* [EXTRACT]:
# NEW Eureka Mignon Perfetto



## erikh74 (Dec 25, 2017)

Finally the new Eureka Mignon Perfetto has arrived to complement my Pro300. It has the same finish and sits really well on the counter next to the Profitec. And I am absolutely amazed at the performance out of the box. This is one of the first grinds!


----------



## GingerBen (Sep 7, 2017)

Looks like a huge improvement on the previous model. Enjoy


----------



## jj-x-ray (Dec 31, 2017)

I'd love to hear your review. I went for the specialita in the end. The perfetto has that coulour grindwheel for quick reference I believe...


----------



## erikh74 (Dec 25, 2017)

jj-x-ray said:


> I'd love to hear your review. I went for the specialita in the end. The perfetto has that coulour grindwheel for quick reference I believe...


I´ll do a review after is has been used for a little while. But it is in no doubt a HUGE improvement over the borrow Mignon I had. Perfetto is MUCH quieter, grinds with NO clupms and has little to NO spillage. + it looks the bomb!


----------



## erikh74 (Dec 25, 2017)

Let me know if there is anything in particular you would like me to check out/review on this machine


----------



## richwade80 (Aug 25, 2017)

erikh74 said:


> Let me know if there is anything in particular you would like me to check out/review on this machine


I'd be interested to know what you had before and how noticeable the difference is.

I'd also be keen to know how easy it is to keep track of a grind setting if switching between beans.


----------



## erikh74 (Dec 25, 2017)

richwade80 said:


> I'd be interested to know what you had before and how noticeable the difference is.


Check this video -

__
http://instagr.am/p/Bf8DUvwlyiJ/



richwade80 said:


> I'd also be keen to know how easy it is to keep track of a grind setting if switching between beans.


I will check this as I get along.


----------



## Gonkius (Apr 18, 2018)

I've been looking to purchase one of the new Mignon grinders when available. But I'm confused about the difference between the versions available. Perhaps you can help me? I've read the manual on the Eureka site, and by reading this I'm more into buying the Silenzio instead.

For the Perfetto: Is it possible to grind "on demand" in any way, without having to use the keyboard? According to the manual it seems that you can stop early by pushing the switch on the front one extra time to make it stop, but this will not reset the timer. If I would like to have slightly more than the timer setting, it seems to be a very complicated procedure...

On the Silenzio you can have this switch to work as a true "on demand" switch, that's how I would prefer the function.

The main reson for me to choose the Perfetto instead of the Silenzio was the better/larger grind setting knob. It seems to have a better scale and larger diameter to make it easier to switch between different ground sizes.

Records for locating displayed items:
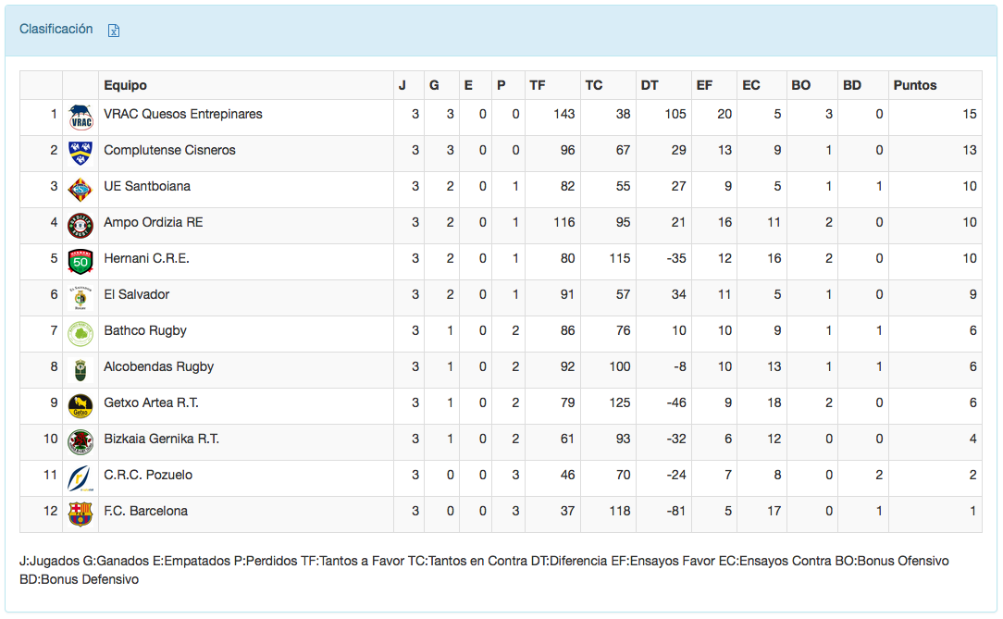Image resolution: width=1003 pixels, height=619 pixels.
Task: Open the Hernani C.R.E. team emblem
Action: tap(80, 262)
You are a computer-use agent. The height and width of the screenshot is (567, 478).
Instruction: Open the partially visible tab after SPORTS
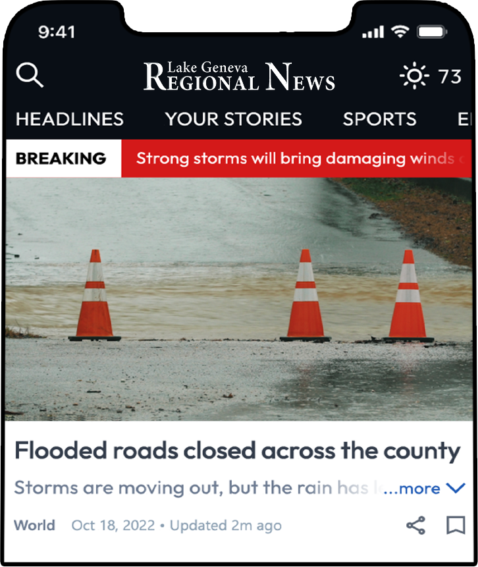click(465, 119)
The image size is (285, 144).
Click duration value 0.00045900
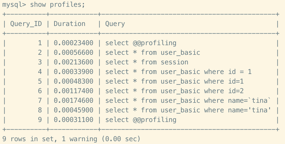74,110
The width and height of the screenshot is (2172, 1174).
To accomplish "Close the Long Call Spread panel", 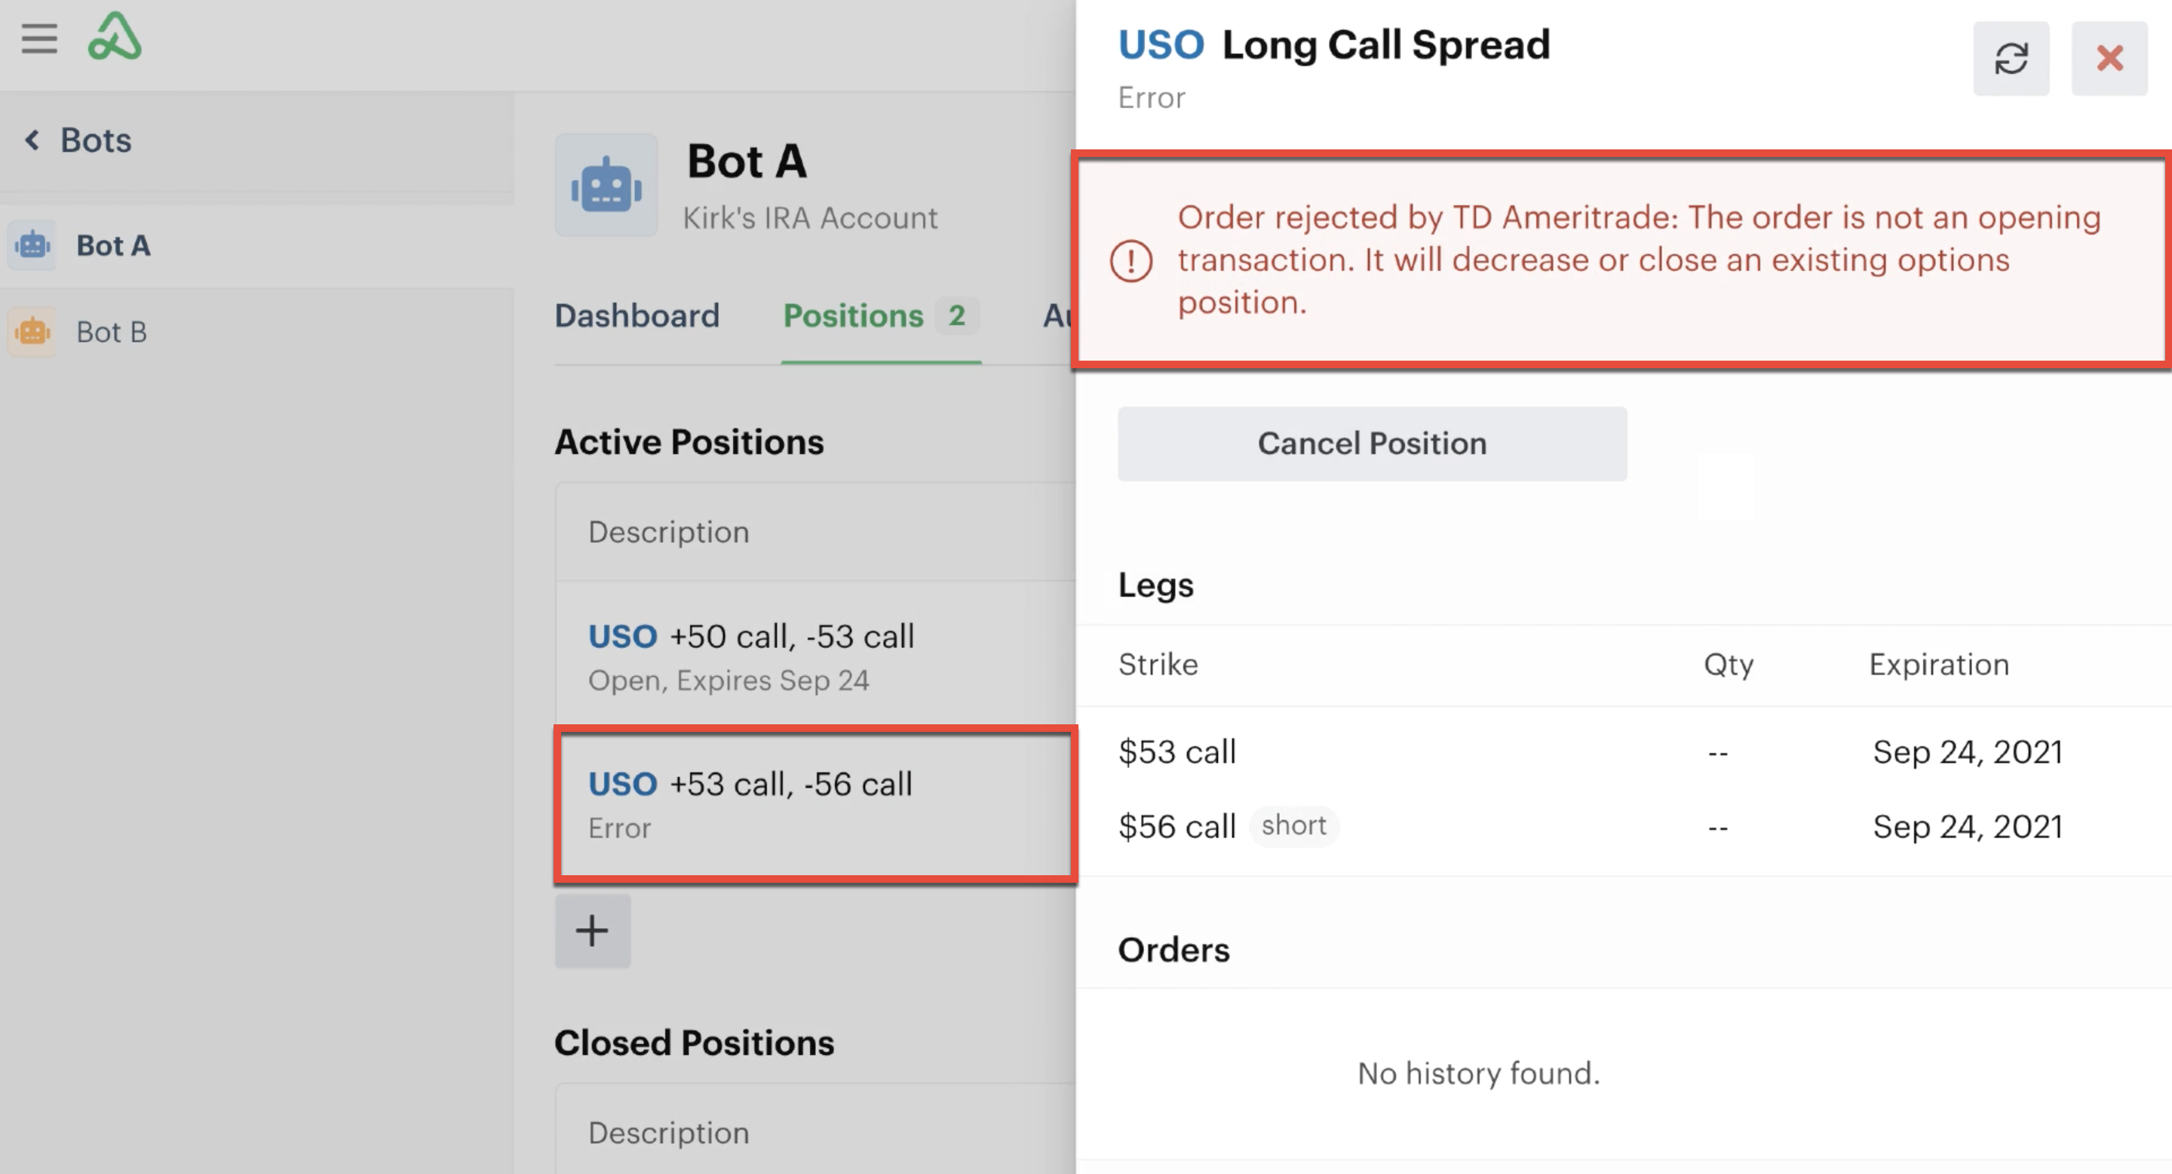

* [WHAT TO PRODUCE]:
Give the username of each distinct person who posted in the Mignon Perfetto forum thread, listing each name once.

* [THE RESULT]:
erikh74, GingerBen, jj-x-ray, richwade80, Gonkius